◆ **Exercise task**
Arrange the lines of the records below as a Markdown table with the columns "Row" and "Line", covering only the stretch from the line containing "Given: Retweet the" through the line containing "click(x=73, y=69)". Omit blank lines.
#####
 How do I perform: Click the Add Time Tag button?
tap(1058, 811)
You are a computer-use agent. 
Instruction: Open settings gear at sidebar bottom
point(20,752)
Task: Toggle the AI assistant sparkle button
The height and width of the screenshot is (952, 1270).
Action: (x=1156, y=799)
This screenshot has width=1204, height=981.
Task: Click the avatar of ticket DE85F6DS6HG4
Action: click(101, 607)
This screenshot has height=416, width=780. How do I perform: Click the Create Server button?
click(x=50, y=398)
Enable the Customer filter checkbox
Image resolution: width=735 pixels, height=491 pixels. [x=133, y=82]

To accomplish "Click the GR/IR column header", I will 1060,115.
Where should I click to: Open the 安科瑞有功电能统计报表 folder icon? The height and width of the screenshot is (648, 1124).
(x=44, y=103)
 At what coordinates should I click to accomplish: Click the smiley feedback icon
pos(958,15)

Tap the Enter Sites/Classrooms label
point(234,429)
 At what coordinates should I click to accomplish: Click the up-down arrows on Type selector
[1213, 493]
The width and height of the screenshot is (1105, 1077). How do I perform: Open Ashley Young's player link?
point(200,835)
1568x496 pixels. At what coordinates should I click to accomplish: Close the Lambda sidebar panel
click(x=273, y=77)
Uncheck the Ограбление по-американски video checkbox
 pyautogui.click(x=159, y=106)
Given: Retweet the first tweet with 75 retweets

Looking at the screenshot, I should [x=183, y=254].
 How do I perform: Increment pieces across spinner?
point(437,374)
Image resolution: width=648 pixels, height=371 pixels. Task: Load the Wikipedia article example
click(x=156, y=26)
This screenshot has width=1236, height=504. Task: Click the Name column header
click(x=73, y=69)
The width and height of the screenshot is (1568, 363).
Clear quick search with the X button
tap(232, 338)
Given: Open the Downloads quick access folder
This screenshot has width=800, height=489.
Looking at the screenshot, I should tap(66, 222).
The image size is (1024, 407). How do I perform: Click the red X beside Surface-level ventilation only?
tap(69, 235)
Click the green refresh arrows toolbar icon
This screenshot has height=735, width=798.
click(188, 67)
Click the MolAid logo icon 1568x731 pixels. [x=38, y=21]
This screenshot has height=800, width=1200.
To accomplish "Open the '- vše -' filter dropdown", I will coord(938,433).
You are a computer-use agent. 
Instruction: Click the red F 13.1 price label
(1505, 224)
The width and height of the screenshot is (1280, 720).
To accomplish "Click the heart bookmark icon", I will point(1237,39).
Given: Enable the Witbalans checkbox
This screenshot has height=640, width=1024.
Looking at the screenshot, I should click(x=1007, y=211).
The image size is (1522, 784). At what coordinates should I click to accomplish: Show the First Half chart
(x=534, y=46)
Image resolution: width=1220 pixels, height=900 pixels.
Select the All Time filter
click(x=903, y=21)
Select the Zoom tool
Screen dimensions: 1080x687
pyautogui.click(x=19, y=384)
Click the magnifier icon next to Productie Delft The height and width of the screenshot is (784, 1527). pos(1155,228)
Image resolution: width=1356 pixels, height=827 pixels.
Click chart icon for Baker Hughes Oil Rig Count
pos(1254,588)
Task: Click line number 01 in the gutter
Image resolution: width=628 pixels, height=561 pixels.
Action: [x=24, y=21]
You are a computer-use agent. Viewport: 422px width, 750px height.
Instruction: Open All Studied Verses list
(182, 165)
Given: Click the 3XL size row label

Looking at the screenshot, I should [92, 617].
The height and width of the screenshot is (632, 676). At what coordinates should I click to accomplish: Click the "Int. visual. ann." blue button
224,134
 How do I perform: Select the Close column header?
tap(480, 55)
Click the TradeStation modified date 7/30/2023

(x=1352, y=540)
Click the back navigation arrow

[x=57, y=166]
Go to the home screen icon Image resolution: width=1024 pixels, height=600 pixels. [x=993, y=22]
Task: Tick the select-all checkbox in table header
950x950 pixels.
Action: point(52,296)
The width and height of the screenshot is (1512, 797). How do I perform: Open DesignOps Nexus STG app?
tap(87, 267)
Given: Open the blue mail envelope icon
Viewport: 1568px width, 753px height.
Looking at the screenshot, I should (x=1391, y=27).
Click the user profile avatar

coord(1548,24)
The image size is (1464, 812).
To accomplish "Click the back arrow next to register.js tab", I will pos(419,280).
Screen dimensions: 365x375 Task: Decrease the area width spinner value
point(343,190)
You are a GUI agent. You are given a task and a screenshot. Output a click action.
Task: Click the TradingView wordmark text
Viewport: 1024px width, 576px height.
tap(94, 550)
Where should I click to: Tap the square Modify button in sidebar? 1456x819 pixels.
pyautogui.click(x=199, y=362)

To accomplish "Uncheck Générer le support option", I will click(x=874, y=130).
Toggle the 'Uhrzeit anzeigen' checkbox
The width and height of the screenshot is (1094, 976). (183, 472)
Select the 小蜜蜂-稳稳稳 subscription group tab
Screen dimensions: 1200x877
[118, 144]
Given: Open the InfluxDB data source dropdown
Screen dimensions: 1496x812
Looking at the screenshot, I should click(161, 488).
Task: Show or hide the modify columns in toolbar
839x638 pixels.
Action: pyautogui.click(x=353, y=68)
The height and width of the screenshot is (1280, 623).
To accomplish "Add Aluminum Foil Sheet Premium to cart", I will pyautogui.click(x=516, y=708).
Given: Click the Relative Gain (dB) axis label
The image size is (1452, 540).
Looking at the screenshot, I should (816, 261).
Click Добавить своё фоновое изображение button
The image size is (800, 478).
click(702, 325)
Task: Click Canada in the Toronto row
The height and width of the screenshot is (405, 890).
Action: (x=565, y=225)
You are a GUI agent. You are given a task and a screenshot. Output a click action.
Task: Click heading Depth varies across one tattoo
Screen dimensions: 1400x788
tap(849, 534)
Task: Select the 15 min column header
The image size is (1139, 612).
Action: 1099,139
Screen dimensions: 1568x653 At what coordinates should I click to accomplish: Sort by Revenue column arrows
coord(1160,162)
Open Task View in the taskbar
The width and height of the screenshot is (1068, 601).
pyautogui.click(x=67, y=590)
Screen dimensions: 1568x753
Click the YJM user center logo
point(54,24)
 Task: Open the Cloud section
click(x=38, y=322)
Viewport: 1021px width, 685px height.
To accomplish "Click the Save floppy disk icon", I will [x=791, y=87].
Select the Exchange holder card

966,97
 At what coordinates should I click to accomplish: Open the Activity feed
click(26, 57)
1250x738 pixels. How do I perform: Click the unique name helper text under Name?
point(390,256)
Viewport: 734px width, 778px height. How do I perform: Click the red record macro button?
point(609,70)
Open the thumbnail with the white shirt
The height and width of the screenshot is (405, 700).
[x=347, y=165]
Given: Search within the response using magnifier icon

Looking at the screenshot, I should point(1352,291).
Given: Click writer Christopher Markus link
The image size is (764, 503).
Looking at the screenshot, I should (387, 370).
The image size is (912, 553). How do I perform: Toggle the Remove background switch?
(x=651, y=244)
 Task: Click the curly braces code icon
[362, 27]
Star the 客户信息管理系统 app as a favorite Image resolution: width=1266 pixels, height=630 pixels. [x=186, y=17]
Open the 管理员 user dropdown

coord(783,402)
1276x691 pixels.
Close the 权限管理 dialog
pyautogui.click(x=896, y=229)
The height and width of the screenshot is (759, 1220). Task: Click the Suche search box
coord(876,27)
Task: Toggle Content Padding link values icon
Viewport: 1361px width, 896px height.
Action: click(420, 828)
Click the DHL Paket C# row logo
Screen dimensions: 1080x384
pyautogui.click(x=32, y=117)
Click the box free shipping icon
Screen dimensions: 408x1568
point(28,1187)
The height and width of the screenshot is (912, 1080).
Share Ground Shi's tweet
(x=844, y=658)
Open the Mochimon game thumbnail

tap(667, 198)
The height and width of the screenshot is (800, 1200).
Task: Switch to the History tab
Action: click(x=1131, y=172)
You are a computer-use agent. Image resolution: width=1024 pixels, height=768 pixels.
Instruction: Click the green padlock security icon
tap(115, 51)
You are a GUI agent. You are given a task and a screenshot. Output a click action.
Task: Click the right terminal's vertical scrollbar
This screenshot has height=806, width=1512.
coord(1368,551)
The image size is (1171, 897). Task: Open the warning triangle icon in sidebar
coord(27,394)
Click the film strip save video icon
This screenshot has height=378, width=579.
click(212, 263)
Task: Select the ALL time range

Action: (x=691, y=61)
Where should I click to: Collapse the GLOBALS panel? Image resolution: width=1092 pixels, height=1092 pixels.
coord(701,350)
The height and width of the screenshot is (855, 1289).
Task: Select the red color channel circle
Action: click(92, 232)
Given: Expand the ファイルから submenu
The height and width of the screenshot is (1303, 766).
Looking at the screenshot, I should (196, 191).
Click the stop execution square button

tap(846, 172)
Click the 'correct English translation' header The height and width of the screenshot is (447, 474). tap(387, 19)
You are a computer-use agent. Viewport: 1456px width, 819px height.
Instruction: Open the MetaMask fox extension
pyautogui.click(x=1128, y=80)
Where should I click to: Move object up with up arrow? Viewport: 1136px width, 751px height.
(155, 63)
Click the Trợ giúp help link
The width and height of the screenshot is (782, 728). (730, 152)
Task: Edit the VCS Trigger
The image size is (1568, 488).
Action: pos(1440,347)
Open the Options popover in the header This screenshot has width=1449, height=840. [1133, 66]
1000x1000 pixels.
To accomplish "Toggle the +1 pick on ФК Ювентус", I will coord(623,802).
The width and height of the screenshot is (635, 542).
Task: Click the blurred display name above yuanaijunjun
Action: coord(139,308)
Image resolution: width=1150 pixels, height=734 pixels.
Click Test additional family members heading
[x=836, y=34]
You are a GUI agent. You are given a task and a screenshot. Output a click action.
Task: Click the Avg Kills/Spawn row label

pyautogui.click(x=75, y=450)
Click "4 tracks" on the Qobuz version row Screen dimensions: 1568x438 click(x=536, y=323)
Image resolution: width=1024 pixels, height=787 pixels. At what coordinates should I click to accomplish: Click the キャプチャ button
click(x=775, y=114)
#####
◆ **Full answer**
| Row | Line |
|---|---|
| 1 | Given: Retweet the first tweet with 75 retweets |
| 2 | Looking at the screenshot, I should [x=183, y=254]. |
| 3 |  How do I perform: Increment pieces across spinner? |
| 4 | point(437,374) |
| 5 | Image resolution: width=648 pixels, height=371 pixels. Task: Load the Wikipedia article example |
| 6 | click(x=156, y=26) |
| 7 | This screenshot has width=1236, height=504. Task: Click the Name column header |
| 8 | click(x=73, y=69) |